(Text shown):
'''
Skim, Sample, Savor – What’s Your Pleasure?

March 5, 2012

Woody Allen used to quip: “I took a speed-reading course and read War and Peace in twenty minutes. It involves Russia.”
As someone who has trudged dutifully through the first half of the Brothers Karamazov about three times, eventually getting as mired down as Napoleon’s troops advancing toward Moscow, I can certainly relate to the modern multitasker’s hope to apply a fast food approach to gourmet literature.  But the reason Allen’s joke hits home is that deep down we know some works deserve a lot more than a cursory eye-dart, or we might as well not bother at all.  Others might lend themselves quite well to a distractable hypertext approach.  The trick is to make this distinction in the less obvious cases.
Speed reading can be an excellent professional tool if applied well. We know we don’t have time to drink in hundreds of titles at leisure.  Sampling for mood, writing style, and basic plot can be effective, but mysteries with intricate, interwoven plots seem to demand all or nothing attention.  Personally I think skimming and sampling can help where thorough reading would become a chore. We need a taste to appreciate others’ tastes, but reading that much more of what we really like, then sharing enthusiastically with readers with quite different tastes, probably gets us further than choking down a disliked genre, topic, author, or style. What reading methods do you all use?
'''
(What needs to be done): Rewrite the stretch of the post on speed reading from "March 5, 2012" through "less obvious cases.", putting "St. Petersburg" in place of "Moscow".

(Dataset section):
'''
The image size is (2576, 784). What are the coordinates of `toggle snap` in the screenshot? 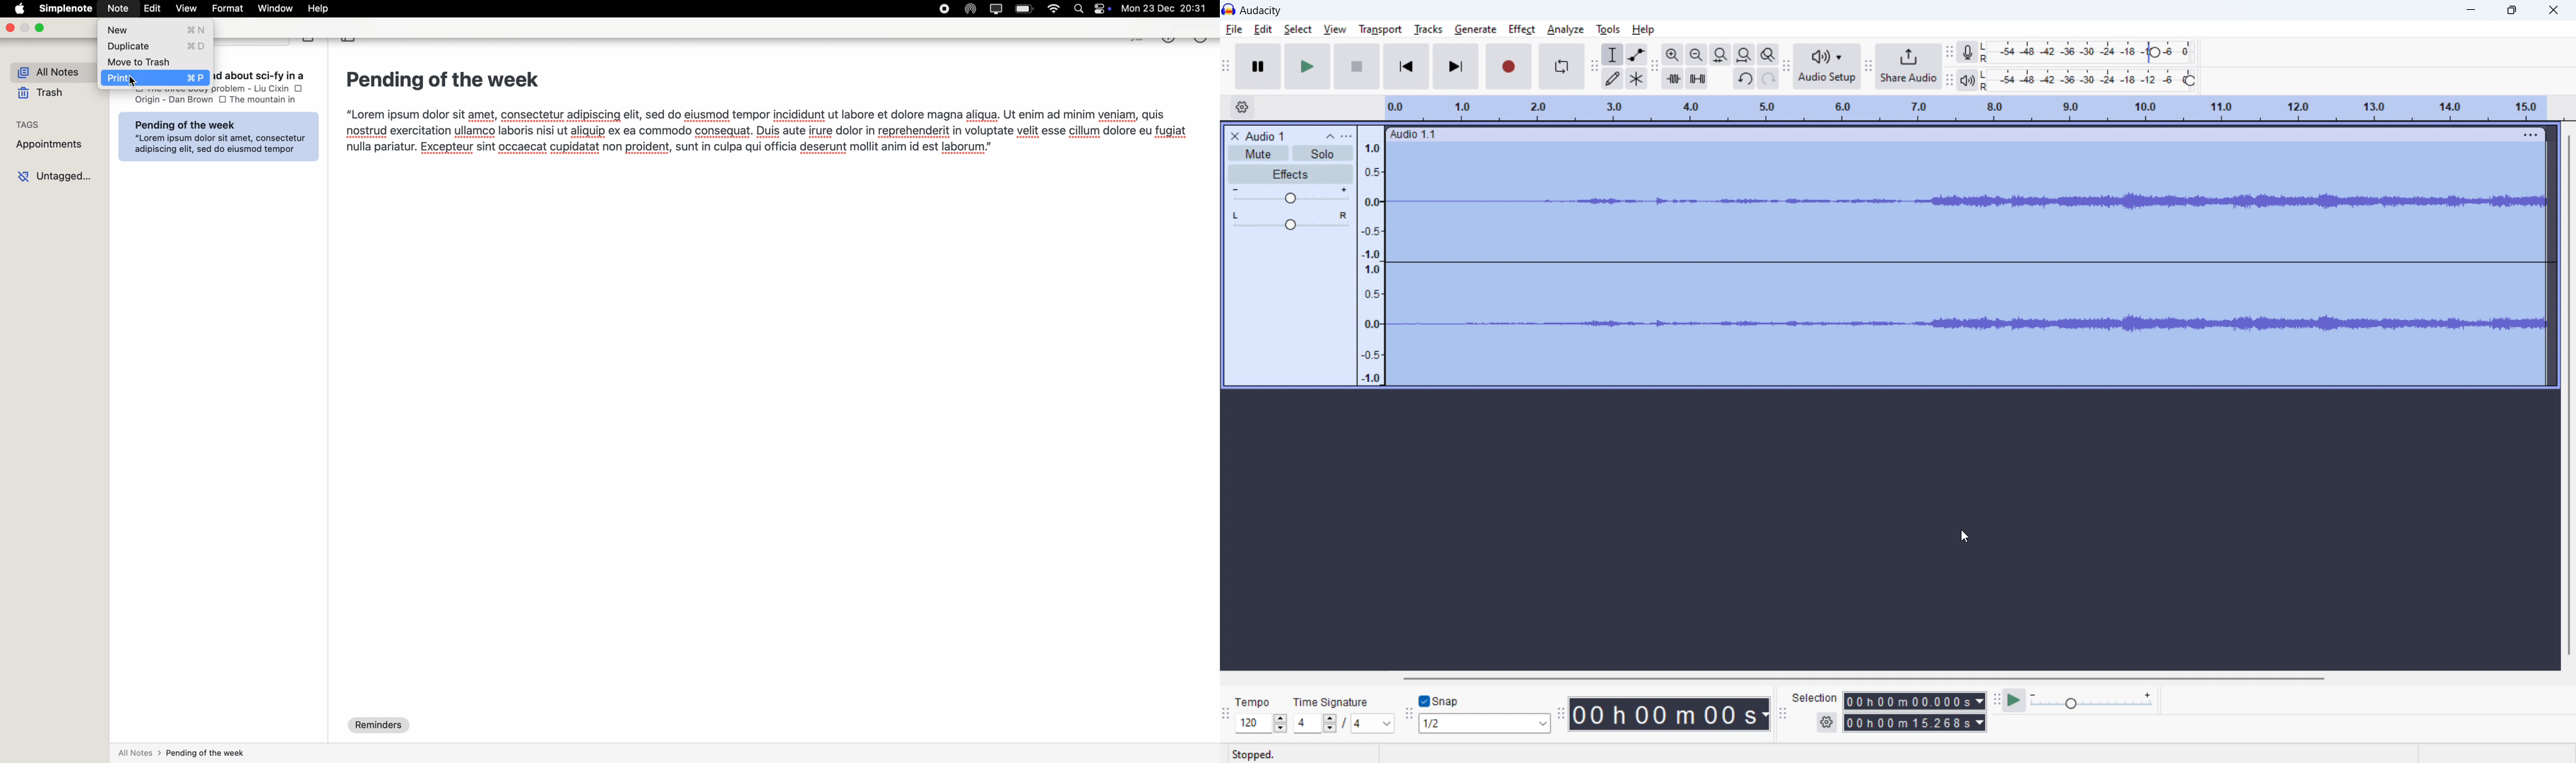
'''
(Complete output):
March 5, 2012

Woody Allen used to quip: “I took a speed-reading course and read War and Peace in twenty minutes. It involves Russia.”
As someone who has trudged dutifully through the first half of the Brothers Karamazov about three times, eventually getting as mired down as Napoleon’s troops advancing toward St. Petersburg, I can certainly relate to the modern multitasker’s hope to apply a fast food approach to gourmet literature.  But the reason Allen’s joke hits home is that deep down we know some works deserve a lot more than a cursory eye-dart, or we might as well not bother at all.  Others might lend themselves quite well to a distractable hypertext approach.  The trick is to make this distinction in the less obvious cases.